GitLab Static Application Security Testing

Static Application Security Testing, commonly referred to as SAST, is a fundamental security pillar within the GitLab DevSecOps platform designed to analyze source code for vulnerabilities before the code is ever executed. By integrating security scanning directly into the Continuous Integration and Continuous Deployment (CI/CD) pipeline, organizations can shift security to the left, ensuring that flaws are identified and remediated during the development phase rather than in production. This proactive approach reduces the cost of remediation and prevents the introduction of exploitable vulnerabilities into the codebase.

The GitLab SAST ecosystem is designed to be seamless, automatically detecting supported source code and triggering the appropriate analyzers. These analyzers run as jobs within the test stage of a project's pipeline, providing a structured method for identifying security risks. This integration ensures that security is not a separate, manual step but a continuous process that evolves with the codebase.

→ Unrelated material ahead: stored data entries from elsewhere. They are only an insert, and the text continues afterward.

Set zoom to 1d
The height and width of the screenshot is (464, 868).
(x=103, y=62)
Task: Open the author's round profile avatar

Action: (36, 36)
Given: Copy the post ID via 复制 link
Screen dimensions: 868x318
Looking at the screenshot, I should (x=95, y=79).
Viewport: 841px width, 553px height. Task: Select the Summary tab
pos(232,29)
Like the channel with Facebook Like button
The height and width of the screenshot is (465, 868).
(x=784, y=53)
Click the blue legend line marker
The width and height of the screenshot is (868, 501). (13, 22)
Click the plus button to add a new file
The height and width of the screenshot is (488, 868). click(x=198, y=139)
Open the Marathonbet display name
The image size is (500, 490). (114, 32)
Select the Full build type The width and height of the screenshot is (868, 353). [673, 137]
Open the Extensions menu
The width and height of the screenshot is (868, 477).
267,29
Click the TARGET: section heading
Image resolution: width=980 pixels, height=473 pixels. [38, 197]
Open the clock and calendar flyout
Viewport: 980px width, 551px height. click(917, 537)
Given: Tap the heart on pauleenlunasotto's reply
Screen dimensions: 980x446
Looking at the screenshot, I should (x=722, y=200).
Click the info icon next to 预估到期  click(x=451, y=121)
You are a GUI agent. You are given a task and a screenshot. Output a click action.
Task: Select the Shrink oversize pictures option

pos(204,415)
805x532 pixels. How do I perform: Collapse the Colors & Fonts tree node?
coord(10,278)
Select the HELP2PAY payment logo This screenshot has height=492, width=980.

GitLab Advanced SAST and the Oxeye Engine

GitLab has introduced Advanced SAST, a high-tier security offering available exclusively to GitLab Ultimate customers. This solution is powered by proprietary technology acquired from Oxeye, which fundamentally changes the way static analysis is performed. Unlike standard analyzers that may rely on simpler pattern matching, Advanced SAST utilizes a proprietary detection engine.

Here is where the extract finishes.